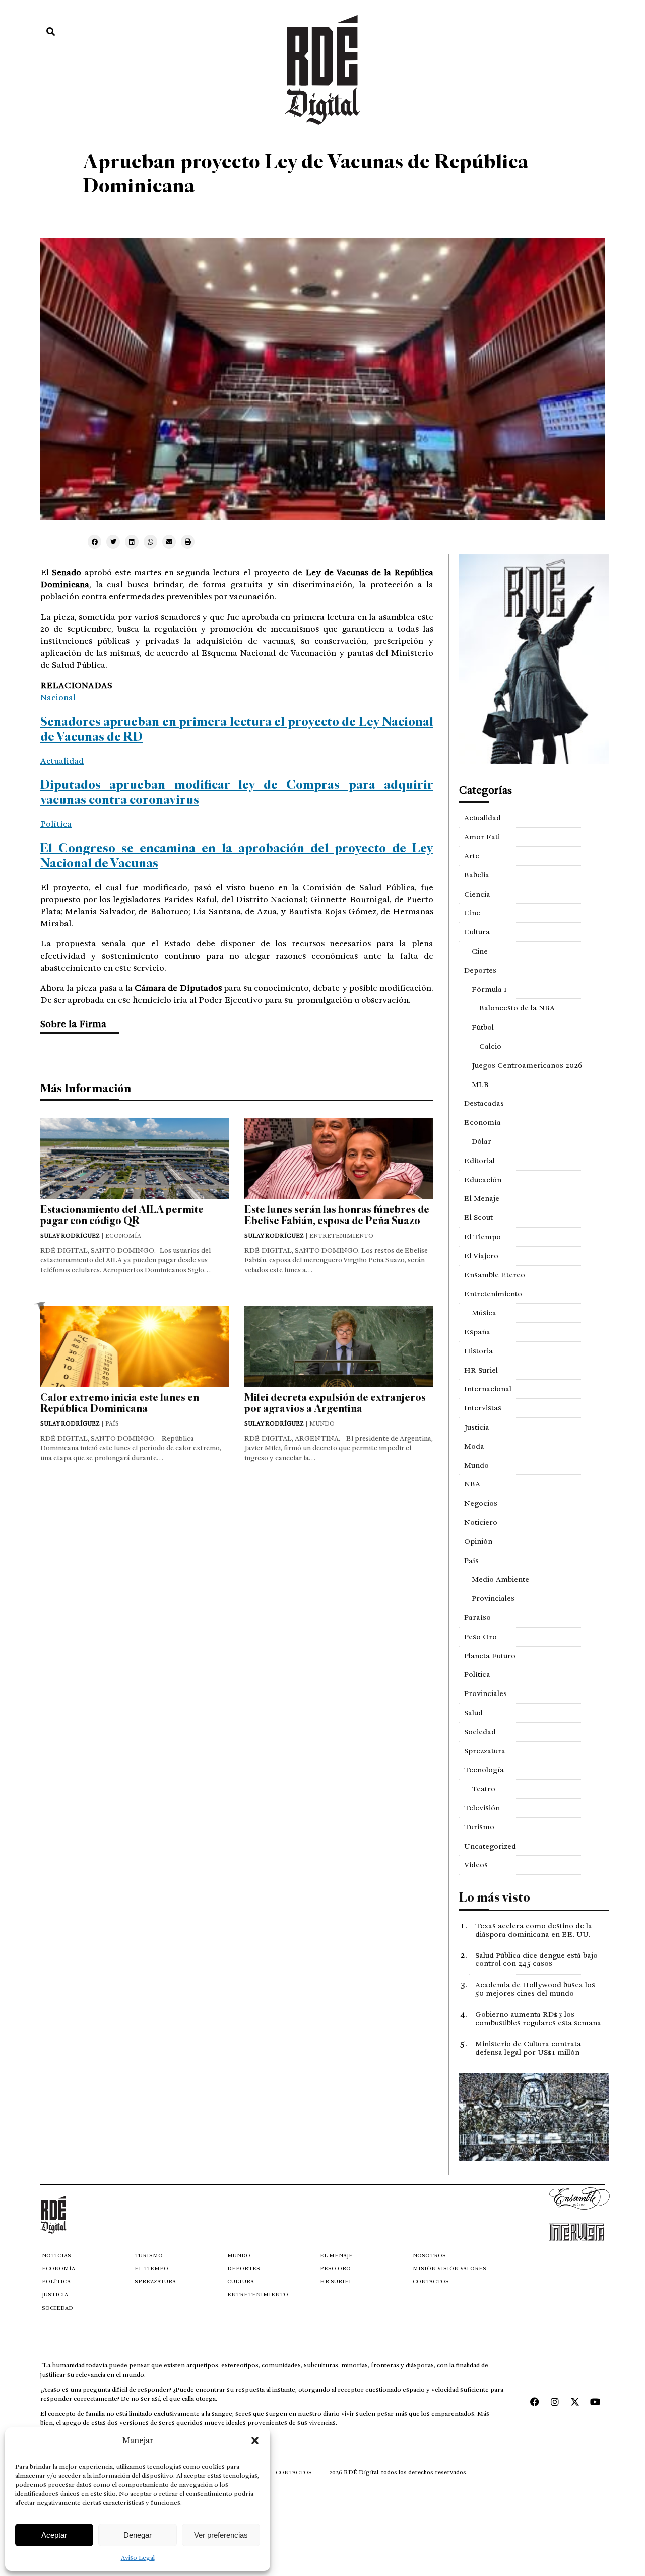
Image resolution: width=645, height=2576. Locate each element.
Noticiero (480, 1522)
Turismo (479, 1827)
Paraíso (477, 1617)
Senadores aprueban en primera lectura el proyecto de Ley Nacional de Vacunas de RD (236, 729)
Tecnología (484, 1769)
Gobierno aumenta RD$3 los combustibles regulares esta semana (538, 2018)
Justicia (476, 1427)
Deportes (480, 970)
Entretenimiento (493, 1293)
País (471, 1560)
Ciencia (477, 894)
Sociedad (480, 1731)
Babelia (476, 874)
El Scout (478, 1217)
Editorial (479, 1160)
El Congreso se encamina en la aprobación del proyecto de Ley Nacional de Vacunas (236, 855)
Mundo (476, 1465)
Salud (473, 1712)
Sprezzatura (484, 1750)
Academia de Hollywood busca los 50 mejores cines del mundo (535, 1989)
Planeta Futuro (489, 1655)
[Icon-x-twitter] (575, 2402)
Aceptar (54, 2535)
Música (484, 1312)
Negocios (480, 1503)
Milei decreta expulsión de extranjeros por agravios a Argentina (335, 1403)
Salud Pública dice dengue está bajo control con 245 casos (536, 1960)
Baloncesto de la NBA (517, 1007)
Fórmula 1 (489, 989)
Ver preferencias (221, 2535)
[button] (255, 2440)
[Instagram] (555, 2402)
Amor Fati (482, 836)
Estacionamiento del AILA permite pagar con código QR (122, 1215)
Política (56, 824)
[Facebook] (535, 2402)
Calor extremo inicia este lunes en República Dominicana (119, 1403)
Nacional (58, 697)
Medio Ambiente (500, 1579)
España (477, 1331)
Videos (476, 1864)
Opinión (478, 1541)
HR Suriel (481, 1370)
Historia (478, 1350)
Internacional (487, 1388)
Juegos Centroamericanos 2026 (527, 1065)
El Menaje (481, 1198)
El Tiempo (482, 1236)
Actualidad (62, 761)
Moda (474, 1446)
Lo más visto (494, 1897)
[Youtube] (595, 2402)
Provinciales (493, 1598)
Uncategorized (490, 1846)
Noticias (56, 2255)
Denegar (137, 2535)
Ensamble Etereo (494, 1274)
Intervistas (482, 1407)
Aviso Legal (138, 2558)
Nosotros (429, 2255)
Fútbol (483, 1027)
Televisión (482, 1807)
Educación (482, 1179)
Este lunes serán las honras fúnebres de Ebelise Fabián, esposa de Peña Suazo (336, 1215)
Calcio (490, 1046)
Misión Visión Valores (449, 2268)
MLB (480, 1084)
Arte (471, 855)
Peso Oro (480, 1636)
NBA (472, 1483)
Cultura (477, 931)
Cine (472, 912)
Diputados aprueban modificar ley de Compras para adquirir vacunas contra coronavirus (236, 792)
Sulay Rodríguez (70, 1235)
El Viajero (481, 1255)
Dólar (481, 1141)
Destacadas (484, 1103)
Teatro (483, 1788)
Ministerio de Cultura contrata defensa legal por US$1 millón (528, 2048)
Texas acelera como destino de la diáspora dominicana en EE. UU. (533, 1930)
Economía (482, 1122)
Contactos (431, 2281)
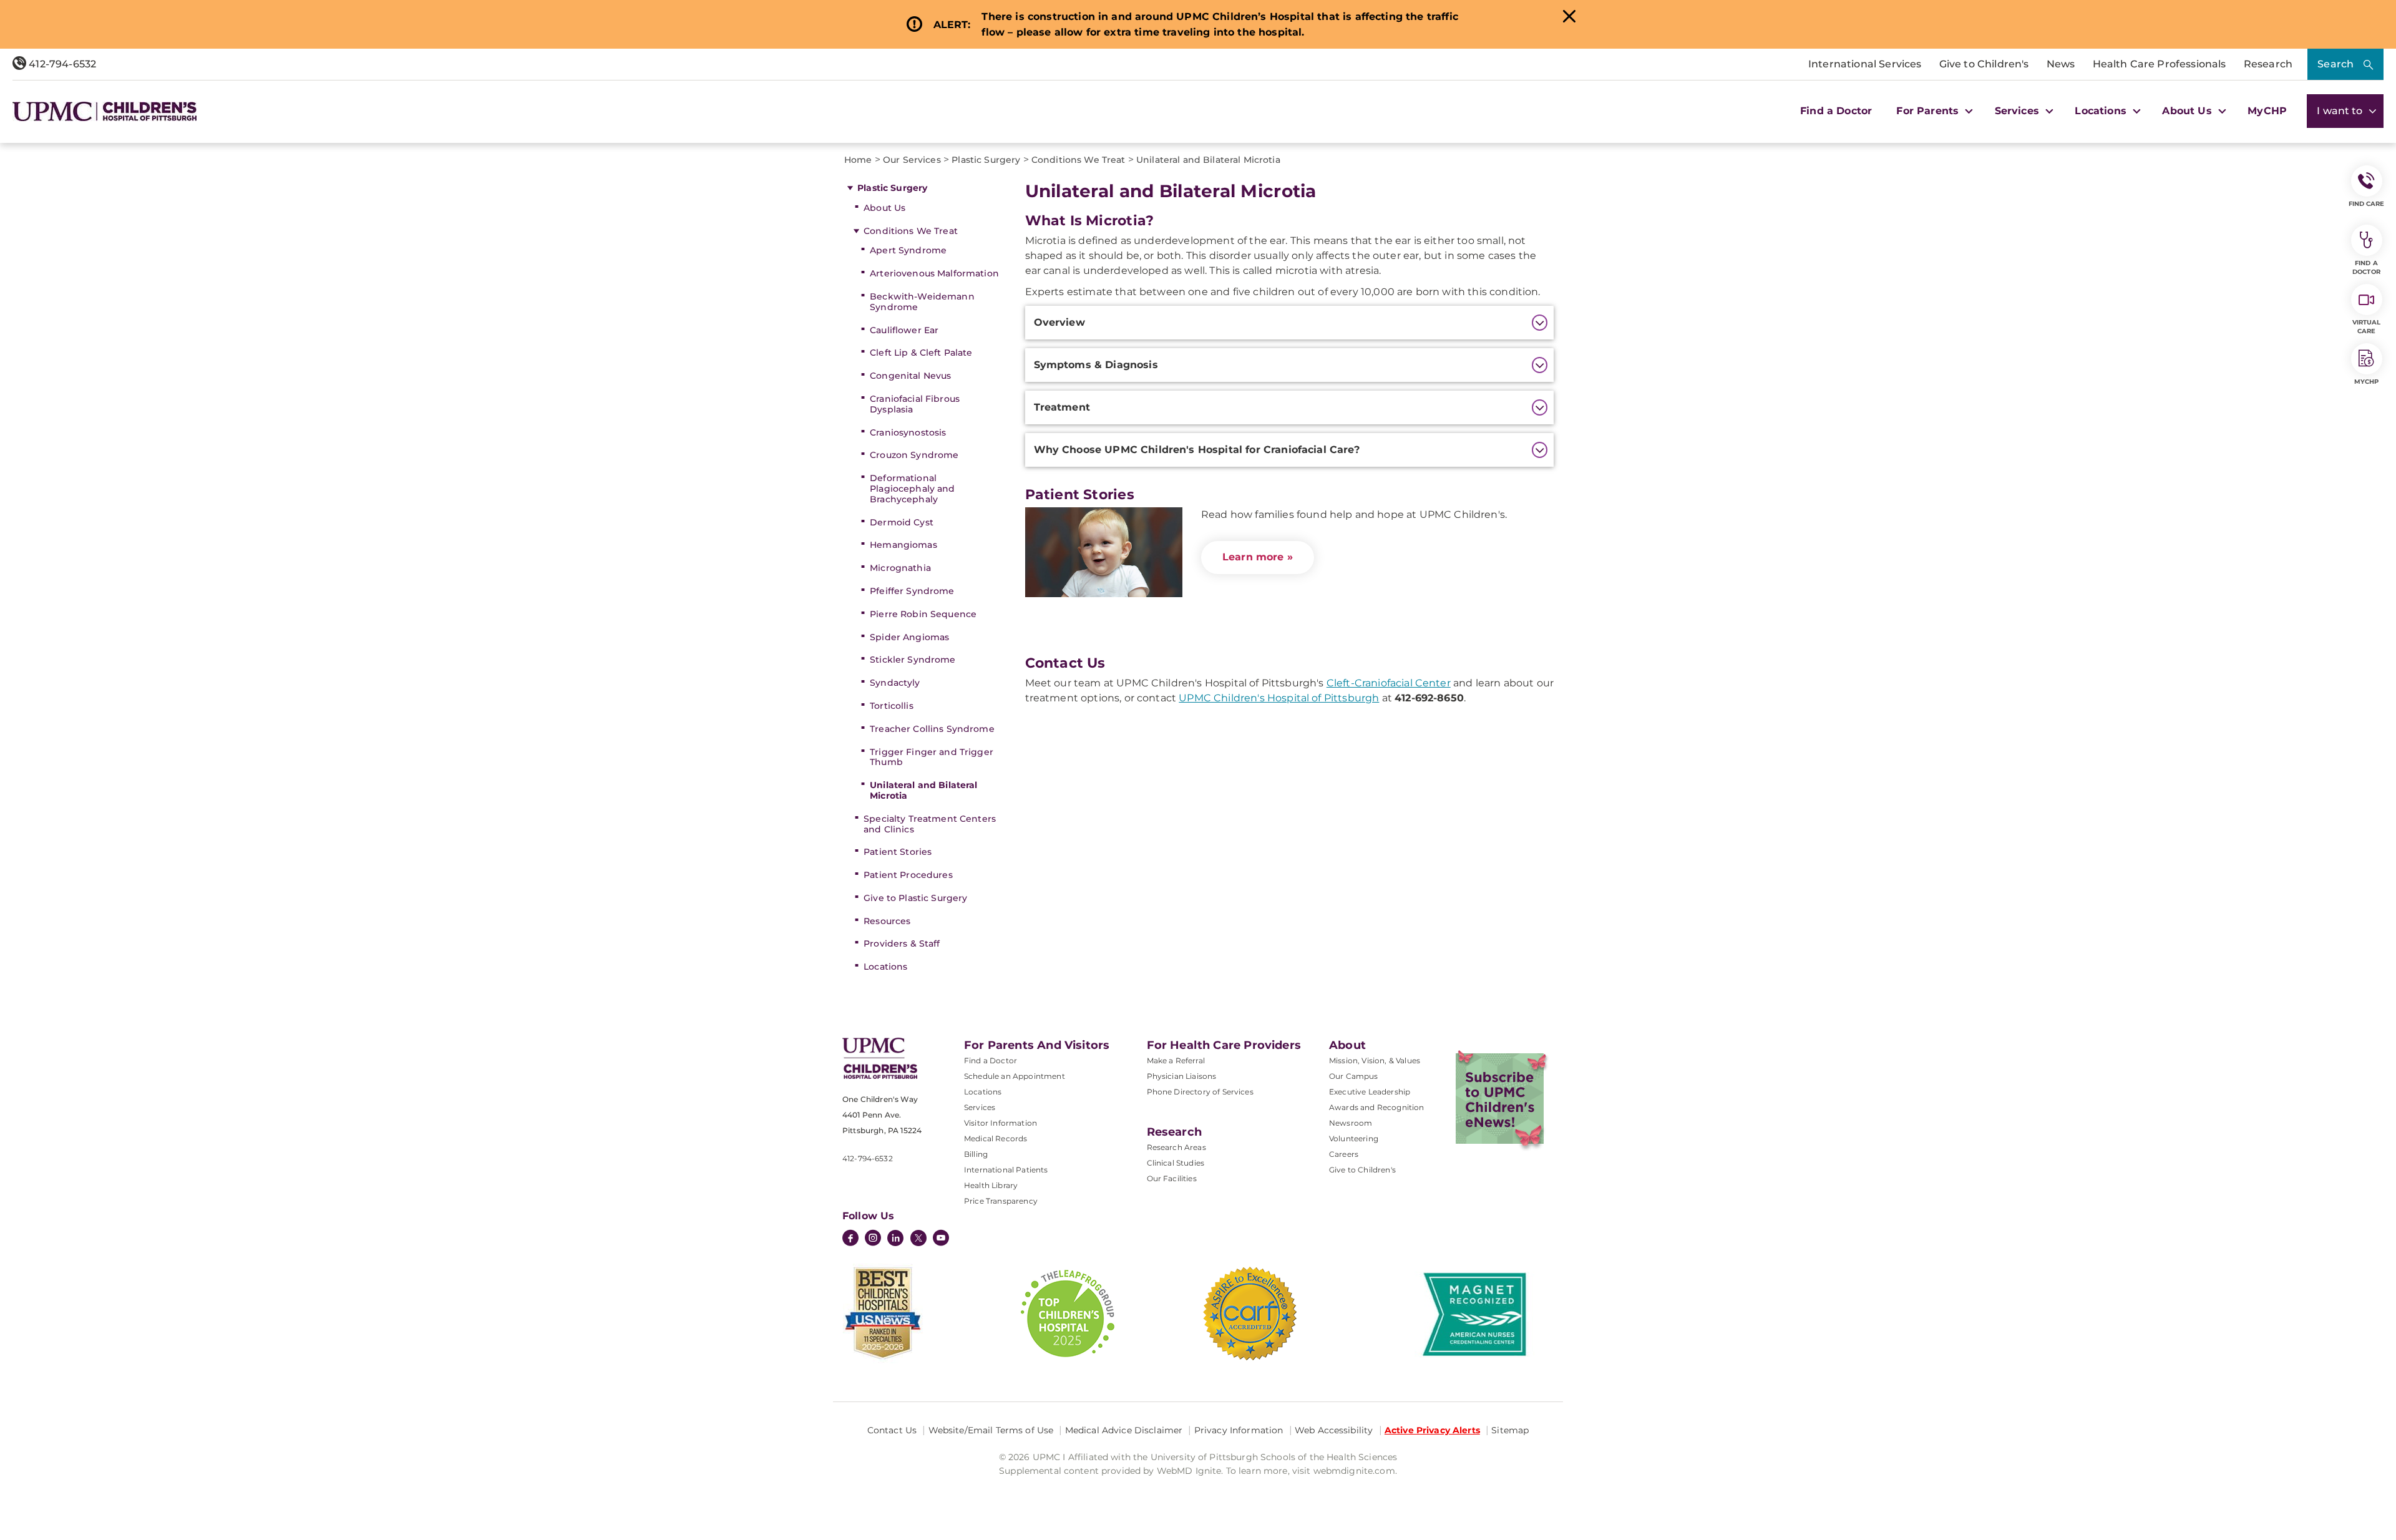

......

§ **What the exercise asks**: Every line above that holds the word "lunes" is to be found and copied.

§ **Result below**:
Calor extremo inicia este lunes en República Dominicana (119, 1403)
Este lunes serán las honras fúnebres de Ebelise Fabián, esposa de Peña Suazo (336, 1215)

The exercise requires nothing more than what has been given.